As far as studying Irish history and literature, specifically Yeats goes, I enjoyed the fact that everyone was so well informed, however, I could have done with all of the information being delivered through a whole semester instead of in just two weeks. It was a bit overwhelming and I honestly started to zone out and miss lots because it was all coming so quickly. I did really enjoy the lectures, I found them extremely informative and at times thought provoking. I loved my seminars. I almost wish I had two seminars a day in lieu of lecture. The discussions were comfortable and educational, both instructors were very good at facilitating discussions which allowed everyone to chip in.

As far as my interactions with students, from Geneseo and around the world, at the Yeats Summer School and with locals, I found that I really enjoyed the stories told by the locals. I found that they had a natural ability for telling me about their lives endearingly. I found the locals of Sligo to be the most talkative. However, I also met a very nice couple in Dublin who I spoke to for a few hours, as well as a few Americans in Temple Bar. I found a majority of people I spoke with were very friendly. I met people from all around the whole world. I definitely want to go back to Ireland. I would love to go see the places that we missed on this trip.

I think my biggest take away was that I will never critique poetry professionally. It wasn’t just scholarship in general that I was turned off of, but particularly the study of poetry. I do not really enjoy the analysis of it. There are a lot more elements which are often harder to grasp on that conceptual level of criticism. I find that prose, especially prose in historical documents, is my wheel house of analysis. I really enjoy reading older works, and I really prefer a straightforward narrative style. I really enjoy reading poems, but analyzing them to the tiniest details is so draining in my opinion. I find the abstractions are too abstract to really read into them fully.

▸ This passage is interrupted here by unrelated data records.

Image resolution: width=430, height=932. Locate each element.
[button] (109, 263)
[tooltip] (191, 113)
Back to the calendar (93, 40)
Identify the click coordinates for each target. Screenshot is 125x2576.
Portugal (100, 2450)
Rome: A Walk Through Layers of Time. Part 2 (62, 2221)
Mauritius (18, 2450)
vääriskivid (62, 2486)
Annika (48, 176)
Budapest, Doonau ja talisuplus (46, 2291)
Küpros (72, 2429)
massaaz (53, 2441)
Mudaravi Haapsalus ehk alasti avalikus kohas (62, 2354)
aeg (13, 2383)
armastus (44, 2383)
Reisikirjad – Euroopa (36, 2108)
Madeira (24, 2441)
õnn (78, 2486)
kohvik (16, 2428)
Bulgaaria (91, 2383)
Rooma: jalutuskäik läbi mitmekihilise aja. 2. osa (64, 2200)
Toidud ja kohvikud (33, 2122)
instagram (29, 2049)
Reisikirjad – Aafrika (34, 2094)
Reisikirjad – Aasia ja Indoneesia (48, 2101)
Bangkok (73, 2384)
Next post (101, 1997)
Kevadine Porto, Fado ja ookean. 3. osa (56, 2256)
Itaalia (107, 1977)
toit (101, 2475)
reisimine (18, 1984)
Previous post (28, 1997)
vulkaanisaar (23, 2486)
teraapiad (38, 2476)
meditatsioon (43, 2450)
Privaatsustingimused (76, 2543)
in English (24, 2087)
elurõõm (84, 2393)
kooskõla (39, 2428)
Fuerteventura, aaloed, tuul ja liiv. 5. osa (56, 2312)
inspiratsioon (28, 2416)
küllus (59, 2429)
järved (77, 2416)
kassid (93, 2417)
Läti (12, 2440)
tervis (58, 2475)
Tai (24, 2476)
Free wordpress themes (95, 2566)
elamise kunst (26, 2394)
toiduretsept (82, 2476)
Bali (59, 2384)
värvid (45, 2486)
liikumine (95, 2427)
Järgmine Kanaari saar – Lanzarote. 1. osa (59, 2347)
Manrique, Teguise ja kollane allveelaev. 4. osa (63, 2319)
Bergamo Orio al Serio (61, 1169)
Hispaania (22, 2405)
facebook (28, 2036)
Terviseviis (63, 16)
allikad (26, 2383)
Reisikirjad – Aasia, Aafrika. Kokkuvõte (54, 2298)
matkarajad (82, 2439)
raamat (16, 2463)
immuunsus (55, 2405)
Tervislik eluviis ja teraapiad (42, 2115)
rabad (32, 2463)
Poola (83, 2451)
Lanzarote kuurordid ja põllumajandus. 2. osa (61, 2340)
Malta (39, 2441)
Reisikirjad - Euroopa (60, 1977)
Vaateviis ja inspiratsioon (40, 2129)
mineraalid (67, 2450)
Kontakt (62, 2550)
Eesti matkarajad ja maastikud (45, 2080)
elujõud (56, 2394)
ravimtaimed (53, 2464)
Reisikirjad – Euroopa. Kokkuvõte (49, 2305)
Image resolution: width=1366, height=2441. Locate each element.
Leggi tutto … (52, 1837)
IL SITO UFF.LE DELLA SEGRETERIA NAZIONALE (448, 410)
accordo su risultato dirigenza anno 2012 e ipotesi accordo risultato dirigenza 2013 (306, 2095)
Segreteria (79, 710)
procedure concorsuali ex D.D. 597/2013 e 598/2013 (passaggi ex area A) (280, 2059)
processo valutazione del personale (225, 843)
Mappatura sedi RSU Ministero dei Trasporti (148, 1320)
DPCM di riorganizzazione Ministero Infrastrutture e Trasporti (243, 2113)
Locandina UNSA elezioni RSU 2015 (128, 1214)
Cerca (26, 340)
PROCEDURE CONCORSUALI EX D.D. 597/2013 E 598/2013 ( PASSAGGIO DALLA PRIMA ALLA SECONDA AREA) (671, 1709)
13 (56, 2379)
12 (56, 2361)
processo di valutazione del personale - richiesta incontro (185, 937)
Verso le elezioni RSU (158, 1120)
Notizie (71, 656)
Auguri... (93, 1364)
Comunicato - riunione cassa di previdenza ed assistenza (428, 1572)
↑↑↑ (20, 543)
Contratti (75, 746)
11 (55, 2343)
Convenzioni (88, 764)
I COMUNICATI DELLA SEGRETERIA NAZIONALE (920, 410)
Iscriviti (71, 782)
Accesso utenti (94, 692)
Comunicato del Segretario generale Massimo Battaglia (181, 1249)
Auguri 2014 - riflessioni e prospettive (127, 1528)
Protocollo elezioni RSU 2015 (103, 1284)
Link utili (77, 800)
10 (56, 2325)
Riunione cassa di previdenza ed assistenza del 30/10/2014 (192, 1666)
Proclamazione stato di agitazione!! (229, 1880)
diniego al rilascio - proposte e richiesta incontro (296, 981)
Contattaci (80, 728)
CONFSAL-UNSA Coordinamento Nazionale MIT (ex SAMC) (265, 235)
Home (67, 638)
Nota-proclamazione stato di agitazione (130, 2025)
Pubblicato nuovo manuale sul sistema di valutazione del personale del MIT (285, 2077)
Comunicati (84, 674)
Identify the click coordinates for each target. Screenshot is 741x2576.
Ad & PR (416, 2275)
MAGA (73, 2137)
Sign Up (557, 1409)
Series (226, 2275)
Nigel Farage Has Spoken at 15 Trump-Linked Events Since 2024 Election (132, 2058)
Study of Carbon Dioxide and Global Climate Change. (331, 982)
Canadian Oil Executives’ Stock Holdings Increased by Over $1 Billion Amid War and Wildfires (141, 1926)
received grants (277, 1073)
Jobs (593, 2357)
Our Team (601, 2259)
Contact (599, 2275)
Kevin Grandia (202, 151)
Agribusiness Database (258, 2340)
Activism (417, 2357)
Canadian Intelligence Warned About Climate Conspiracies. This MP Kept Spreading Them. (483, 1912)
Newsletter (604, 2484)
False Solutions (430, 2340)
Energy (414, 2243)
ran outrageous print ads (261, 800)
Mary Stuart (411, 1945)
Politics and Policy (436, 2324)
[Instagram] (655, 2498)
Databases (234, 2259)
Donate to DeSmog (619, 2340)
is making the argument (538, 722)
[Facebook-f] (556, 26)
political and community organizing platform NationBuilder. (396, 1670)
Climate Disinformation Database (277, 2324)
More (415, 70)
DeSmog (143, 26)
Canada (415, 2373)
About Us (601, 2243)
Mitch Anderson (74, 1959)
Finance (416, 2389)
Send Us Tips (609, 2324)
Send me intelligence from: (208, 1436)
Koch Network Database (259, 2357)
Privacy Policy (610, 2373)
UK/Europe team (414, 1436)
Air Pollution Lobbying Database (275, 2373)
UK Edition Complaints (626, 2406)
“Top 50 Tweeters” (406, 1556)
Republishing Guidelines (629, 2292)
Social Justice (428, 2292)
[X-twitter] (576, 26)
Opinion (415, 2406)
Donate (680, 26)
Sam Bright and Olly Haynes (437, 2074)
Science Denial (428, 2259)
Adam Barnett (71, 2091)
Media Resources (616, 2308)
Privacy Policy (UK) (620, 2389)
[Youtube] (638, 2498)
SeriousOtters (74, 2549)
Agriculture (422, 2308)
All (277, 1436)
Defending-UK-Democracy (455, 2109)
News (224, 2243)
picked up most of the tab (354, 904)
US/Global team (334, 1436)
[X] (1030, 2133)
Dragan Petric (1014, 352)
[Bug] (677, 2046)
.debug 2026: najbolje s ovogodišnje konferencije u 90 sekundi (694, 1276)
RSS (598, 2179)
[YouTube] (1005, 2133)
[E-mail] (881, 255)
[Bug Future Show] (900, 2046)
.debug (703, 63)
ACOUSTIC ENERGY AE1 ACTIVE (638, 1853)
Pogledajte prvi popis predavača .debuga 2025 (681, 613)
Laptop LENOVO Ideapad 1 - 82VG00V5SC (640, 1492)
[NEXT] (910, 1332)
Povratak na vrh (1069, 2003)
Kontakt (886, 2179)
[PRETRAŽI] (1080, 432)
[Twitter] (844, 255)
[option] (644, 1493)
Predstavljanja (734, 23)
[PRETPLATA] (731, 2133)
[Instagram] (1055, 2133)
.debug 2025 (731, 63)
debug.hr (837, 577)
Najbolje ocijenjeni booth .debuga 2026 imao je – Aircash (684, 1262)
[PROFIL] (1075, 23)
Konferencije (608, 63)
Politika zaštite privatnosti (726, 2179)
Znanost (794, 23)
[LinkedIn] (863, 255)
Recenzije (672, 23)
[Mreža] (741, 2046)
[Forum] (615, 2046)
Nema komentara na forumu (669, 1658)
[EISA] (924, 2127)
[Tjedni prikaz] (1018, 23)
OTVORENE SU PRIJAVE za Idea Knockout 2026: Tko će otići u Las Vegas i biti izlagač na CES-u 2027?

All in all, it was one of the greatest experiences of my entire life. I will never forget the memories from this trip. I will always look fondly upon all the people I met, and I will attempt to stay friends with as many of the students as possible.  There are too many stories to recount in a reflection, but I would say that the weekend in Clifden, when I got to climb two mountains, see a beautiful beach, and drive on the Wild Atlantic Way, and watch a blues guitarist for a couple hours was my favorite place. I really enjoyed Knocknarea, Dublin nightlife, and Derry’s history as provided by the Bogside Artist as well.  I would do it again ten out of ten and would definitely recommend to any and all students who ask me about it.